The head of Google DeepMind has made it clear that the company has no immediate intention of placing advertisements within its Gemini AI assistant, framing the decision as a matter of building and maintaining user trust. Demis Hassabis, speaking at a recent global forum, emphasized that an AI assistant represents a fundamentally different kind of product compared to a traditional search engine. He articulated a vision where these systems act as a personal technology working directly for the individual user, a relationship where the integration of commercial messages remains an unresolved and delicate issue for the entire industry.
Hassabis stated that no one in the tech sector has yet determined a satisfactory way to incorporate advertising into the AI assistant model without potentially eroding the essential trust between the user and the tool. He directly addressed Google’s own roadmap, confirming, “We don’t have any current plans to do it ourselves.” This stance arrives shortly after OpenAI announced its intention to begin testing ads within ChatGPT, a move Hassabis described as surprisingly early. While acknowledging that advertising has historically powered much of the free internet and can provide value, he cautioned that a poorly implemented approach within an assistant context could significantly harm the user experience and damage that critical relationship.

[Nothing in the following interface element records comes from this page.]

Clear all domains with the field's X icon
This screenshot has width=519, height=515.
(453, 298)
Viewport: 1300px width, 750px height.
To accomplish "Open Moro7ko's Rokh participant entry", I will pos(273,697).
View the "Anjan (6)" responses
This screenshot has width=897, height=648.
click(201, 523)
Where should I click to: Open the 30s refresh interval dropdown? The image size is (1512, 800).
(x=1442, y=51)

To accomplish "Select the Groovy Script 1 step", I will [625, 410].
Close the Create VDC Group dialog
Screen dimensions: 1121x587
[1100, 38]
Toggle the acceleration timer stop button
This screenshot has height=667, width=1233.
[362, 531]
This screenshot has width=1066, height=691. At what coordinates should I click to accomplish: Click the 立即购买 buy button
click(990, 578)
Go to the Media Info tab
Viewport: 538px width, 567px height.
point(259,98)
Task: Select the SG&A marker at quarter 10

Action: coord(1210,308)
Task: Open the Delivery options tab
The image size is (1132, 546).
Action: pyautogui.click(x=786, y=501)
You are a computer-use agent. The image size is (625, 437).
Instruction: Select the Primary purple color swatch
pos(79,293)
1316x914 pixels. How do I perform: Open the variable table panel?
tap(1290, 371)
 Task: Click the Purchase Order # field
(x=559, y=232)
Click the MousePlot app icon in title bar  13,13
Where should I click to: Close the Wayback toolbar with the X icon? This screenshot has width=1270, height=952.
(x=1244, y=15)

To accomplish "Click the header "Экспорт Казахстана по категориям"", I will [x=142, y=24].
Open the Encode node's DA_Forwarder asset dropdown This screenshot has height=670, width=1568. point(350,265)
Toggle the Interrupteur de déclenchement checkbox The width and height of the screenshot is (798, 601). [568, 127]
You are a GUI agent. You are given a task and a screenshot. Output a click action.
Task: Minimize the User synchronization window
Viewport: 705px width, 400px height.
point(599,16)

The executive drew a sharp distinction between AI assistants and the company’s core search business, where ads are already being integrated into features like AI Overviews. Hassabis explained that in a search context, the user’s intent is explicitly declared through their query, making commercial suggestions a logical and helpful extension. An assistant, however, is designed for more open-ended, personal interaction, creating a different dynamic where advertising feels less appropriate. Google has been actively expanding ads within its AI-powered search overviews since late 2024, reporting that they perform on par with traditional search listings in terms of revenue generation.
This public clarification from a top Google leader reinforces a position the company has stated before. Just two months prior, another senior executive disputed external reports predicting Gemini ads by 2026, labeling them inaccurate and reiterating that there are “no current plans” for such monetization. Hassabis’s comments provide the underlying philosophy, suggesting Google perceives a fundamental tension between advertising and the trusted, helpful assistant relationship it aims for Gemini to cultivate.
The company’s strategy appears to be one of careful segmentation. It is moving forward with ads in areas where commercial intent is clear and user-initiated, such as search. Conversely, it is adopting a cautious, wait-and-see approach for its conversational AI, where interactions are more personal and the boundaries for commercial messaging are undefined. How long this position holds may well be influenced by the market’s and users’ reactions as competitors like OpenAI begin their own advertising experiments within similar AI platforms.